Reformat webhook logs

Payloads from Stripe, GitHub, or Slack webhooks are often logged as one-liners. Format them for post-mortems and debugging.

Code Examples

Format JSON in Node.js

const formatted = JSON.stringify(obj, null, 2);
console.log(formatted);

Format JSON in Python

import json
print(json.dumps(obj, indent=2, sort_keys=True))

Format JSON from the terminal (jq)

echo '{"a":1,"b":2}' | jq .

Format JSON in Go

import "encoding/json"

out, _ := json.MarshalIndent(obj, "", "  ")
fmt.Println(string(out))

Key Concepts

JSON (RFC 8259)
A lightweight, language-independent data-interchange format. Only 6 structural characters, 3 literals, and strings/numbers — that's the entire grammar.
JSON Schema
A vocabulary for validating JSON documents against a declared shape. Different from formatting — schema tells you if data is correct, formatter makes it readable.
JSONC
JSON with comments, popularized by VS Code config files. Not standard JSON — strip comments before feeding into a strict parser.
JSON5
A superset of JSON allowing comments, trailing commas, and unquoted keys.

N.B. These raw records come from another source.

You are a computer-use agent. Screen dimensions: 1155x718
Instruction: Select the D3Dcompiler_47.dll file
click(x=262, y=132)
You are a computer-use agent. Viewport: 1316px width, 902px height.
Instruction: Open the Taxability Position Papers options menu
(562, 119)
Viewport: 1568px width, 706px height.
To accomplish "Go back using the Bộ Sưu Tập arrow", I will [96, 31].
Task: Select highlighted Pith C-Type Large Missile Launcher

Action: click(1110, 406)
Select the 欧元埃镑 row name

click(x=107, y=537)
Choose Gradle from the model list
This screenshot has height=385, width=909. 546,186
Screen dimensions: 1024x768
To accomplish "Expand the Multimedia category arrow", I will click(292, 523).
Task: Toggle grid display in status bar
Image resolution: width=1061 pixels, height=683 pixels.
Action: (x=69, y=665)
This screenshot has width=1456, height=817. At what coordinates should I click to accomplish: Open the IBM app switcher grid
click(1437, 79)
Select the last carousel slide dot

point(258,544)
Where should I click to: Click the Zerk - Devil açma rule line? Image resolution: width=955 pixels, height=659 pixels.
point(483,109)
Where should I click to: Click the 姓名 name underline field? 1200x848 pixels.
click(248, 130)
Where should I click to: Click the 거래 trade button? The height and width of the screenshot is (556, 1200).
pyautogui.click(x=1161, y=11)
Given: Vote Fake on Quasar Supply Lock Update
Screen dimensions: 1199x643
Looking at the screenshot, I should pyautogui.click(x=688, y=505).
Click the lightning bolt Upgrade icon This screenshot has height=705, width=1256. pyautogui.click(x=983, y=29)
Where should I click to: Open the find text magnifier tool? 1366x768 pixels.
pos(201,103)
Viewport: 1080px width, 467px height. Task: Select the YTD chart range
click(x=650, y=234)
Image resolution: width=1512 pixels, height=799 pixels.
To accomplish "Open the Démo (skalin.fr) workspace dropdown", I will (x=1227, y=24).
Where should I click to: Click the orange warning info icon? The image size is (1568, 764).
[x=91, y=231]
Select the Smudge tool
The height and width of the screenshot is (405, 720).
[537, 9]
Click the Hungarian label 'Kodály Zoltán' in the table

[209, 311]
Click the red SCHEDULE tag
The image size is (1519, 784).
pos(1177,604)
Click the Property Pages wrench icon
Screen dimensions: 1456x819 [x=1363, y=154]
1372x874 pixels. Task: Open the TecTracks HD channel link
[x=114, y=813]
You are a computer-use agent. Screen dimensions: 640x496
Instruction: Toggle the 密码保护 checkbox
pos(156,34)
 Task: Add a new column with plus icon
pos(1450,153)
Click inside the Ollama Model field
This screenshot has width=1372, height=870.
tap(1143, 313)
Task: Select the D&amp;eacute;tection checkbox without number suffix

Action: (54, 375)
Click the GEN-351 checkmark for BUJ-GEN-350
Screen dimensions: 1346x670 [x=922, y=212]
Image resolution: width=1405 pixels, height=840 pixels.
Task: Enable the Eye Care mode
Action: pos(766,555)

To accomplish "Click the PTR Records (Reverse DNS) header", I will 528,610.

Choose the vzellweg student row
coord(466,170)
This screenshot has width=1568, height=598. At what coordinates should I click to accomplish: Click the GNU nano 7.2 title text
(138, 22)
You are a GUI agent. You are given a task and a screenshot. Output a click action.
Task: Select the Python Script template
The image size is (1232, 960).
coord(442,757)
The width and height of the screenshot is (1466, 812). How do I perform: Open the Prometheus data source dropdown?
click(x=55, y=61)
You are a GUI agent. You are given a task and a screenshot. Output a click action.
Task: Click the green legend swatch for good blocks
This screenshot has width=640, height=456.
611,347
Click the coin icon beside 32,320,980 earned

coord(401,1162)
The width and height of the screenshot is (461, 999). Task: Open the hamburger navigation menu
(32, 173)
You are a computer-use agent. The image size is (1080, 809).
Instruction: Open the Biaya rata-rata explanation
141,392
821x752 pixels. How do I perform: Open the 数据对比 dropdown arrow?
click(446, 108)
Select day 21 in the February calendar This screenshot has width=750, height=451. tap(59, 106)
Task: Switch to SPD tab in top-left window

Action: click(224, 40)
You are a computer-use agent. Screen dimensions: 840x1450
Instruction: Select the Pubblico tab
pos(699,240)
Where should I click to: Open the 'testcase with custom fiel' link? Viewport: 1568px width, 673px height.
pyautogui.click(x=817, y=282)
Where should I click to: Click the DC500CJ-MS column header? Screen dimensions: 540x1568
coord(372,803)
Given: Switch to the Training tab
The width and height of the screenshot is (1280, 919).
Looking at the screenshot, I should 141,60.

Useful for hand-written configs but not accepted by standard JSON parsers.

Tips & Best Practices

  • Use 2-space indent for API payloads, 4-space for config files — both are widely supported conventions.
  • If your JSON contains 100k+ keys, consider streaming parsers (like `stream-json` in Node or `ijson` in Python) instead of loading the whole document.
  • Never trust `eval()` to parse JSON. Always use `JSON.parse()` or a dedicated library — eval is a code-execution vulnerability.
  • For diffs in code review, sort keys before committing — makes reviews much cleaner. Both this tool and `jq -S` do this.

Frequently Asked Questions

Is my JSON data uploaded to your server?

No. All formatting and validation happens locally in your browser using JavaScript. Your data never leaves your device.

What is the maximum size of JSON I can format?

There is no hard-coded limit. In practice, browsers handle JSON files up to ~50 MB smoothly. Larger files may slow down rendering.

Why is my JSON invalid?

Common issues include trailing commas, single quotes instead of double quotes, unquoted keys, or unescaped characters. The validator will show the exact error location.